### TASK BRIEF
Could you show each line of the records that contains the word "computer"?

(Extracted data entries)

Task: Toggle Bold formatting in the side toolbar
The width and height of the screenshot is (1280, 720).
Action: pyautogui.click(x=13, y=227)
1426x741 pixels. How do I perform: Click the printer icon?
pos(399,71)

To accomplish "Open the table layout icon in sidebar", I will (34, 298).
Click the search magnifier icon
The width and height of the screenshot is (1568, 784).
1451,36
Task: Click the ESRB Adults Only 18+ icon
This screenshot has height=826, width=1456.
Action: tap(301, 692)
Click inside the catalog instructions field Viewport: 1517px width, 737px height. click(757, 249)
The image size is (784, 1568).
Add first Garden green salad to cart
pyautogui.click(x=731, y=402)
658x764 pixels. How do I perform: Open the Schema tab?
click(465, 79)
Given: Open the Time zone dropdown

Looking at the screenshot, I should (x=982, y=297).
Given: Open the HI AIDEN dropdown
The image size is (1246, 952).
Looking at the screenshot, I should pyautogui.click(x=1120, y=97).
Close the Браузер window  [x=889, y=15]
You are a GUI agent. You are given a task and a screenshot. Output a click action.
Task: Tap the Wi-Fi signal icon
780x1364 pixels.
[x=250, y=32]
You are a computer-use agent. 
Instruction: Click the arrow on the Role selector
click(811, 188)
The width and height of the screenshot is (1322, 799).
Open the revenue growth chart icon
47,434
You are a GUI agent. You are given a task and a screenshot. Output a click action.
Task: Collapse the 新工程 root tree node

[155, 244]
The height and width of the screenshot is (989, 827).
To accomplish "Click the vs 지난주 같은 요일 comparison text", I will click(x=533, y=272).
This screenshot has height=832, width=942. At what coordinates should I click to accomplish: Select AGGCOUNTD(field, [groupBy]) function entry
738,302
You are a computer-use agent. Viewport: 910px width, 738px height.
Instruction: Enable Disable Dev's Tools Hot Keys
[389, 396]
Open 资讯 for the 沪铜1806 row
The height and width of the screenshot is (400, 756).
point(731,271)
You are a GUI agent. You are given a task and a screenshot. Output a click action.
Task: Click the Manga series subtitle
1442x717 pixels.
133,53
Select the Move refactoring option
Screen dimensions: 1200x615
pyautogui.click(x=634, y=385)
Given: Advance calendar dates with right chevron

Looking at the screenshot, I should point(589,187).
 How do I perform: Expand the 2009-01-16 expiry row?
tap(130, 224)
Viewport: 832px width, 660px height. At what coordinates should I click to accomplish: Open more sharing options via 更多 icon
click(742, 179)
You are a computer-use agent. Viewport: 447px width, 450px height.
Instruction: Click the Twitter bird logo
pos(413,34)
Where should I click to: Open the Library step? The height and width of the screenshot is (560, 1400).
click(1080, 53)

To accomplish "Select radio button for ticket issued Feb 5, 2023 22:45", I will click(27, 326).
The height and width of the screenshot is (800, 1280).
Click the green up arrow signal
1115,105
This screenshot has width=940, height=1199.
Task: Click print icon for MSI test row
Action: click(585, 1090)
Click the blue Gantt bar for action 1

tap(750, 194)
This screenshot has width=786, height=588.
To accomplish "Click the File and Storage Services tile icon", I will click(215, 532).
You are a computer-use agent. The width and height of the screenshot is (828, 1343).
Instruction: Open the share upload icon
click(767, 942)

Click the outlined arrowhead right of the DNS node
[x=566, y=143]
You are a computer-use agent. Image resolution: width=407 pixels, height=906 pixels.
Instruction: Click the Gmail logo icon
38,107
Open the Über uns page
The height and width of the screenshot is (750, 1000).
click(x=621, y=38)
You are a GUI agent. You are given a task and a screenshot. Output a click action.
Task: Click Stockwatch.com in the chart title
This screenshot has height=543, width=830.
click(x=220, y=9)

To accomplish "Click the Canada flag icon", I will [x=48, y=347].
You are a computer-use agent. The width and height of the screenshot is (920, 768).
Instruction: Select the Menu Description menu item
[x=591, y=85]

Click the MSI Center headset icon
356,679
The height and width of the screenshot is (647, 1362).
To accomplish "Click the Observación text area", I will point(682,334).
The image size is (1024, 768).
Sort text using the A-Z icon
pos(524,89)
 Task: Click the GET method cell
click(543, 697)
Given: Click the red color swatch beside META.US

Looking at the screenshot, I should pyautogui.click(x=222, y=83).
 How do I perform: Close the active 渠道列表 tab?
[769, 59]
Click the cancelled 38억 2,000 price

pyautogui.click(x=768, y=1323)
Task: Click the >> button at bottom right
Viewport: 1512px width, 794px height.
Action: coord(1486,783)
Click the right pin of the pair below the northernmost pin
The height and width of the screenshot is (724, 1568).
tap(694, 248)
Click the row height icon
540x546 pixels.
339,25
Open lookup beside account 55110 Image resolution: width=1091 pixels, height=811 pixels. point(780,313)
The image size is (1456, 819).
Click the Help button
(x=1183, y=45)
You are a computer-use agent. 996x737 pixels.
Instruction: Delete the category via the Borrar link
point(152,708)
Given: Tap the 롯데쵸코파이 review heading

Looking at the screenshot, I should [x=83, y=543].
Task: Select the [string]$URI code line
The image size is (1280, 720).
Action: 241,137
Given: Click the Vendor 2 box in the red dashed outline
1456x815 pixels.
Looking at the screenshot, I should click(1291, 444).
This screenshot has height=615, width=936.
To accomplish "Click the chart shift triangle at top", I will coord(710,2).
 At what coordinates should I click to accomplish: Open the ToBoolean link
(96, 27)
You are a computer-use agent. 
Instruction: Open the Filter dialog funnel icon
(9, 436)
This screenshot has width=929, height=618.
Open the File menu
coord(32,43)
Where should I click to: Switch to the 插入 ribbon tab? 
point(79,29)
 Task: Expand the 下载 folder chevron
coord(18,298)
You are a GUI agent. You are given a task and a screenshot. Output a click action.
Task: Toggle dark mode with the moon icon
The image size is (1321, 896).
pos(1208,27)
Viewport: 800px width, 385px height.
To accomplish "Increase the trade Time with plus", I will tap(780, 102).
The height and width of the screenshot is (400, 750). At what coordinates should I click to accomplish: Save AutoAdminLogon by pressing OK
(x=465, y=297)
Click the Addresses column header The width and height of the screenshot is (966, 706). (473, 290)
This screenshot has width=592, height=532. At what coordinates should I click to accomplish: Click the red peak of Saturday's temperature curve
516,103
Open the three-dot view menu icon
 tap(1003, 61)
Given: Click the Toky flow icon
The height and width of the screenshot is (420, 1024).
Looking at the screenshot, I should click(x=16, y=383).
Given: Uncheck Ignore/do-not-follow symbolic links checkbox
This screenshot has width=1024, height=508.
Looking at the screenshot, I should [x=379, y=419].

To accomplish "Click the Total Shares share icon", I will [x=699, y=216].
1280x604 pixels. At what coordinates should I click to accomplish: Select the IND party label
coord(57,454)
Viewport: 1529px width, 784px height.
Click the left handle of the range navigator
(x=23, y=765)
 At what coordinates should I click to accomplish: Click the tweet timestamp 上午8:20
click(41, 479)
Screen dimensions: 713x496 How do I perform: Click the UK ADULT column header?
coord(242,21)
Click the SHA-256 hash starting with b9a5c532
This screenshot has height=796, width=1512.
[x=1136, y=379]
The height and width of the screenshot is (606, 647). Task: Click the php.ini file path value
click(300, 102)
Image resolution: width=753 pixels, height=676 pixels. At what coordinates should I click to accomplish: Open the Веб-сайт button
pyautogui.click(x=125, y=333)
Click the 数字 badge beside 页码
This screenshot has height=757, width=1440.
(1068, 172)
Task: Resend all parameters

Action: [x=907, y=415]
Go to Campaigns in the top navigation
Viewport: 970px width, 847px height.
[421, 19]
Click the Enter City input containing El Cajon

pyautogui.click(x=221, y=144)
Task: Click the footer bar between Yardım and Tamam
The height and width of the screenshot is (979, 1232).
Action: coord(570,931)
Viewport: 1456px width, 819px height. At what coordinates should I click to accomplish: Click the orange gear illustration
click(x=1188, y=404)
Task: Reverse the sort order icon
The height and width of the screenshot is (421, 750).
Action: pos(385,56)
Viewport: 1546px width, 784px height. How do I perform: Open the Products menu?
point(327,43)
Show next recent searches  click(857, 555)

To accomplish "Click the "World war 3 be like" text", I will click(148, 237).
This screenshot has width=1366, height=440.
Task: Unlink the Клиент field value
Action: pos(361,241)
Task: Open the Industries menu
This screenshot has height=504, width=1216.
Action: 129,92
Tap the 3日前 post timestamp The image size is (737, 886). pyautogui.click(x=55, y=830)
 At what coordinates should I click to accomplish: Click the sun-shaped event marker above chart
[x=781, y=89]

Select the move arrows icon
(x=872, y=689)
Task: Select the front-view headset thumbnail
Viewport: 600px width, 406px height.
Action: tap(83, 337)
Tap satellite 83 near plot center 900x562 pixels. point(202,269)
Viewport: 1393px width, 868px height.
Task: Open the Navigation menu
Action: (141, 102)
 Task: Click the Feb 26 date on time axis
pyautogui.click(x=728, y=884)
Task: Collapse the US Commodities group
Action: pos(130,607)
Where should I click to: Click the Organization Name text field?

### ANSWER TO THIS PROBLEM
You are a computer-use agent. 
You are a computer-use agent. Viewport: 910px width, 738px height.
You are a computer-use agent. Viewport: 447px width, 450px height.
You are a computer-use agent. The width and height of the screenshot is (828, 1343).
You are a computer-use agent. Image resolution: width=407 pixels, height=906 pixels.
You are a computer-use agent. The width and height of the screenshot is (920, 768).
You are a computer-use agent. 996x737 pixels.
You are a computer-use agent. 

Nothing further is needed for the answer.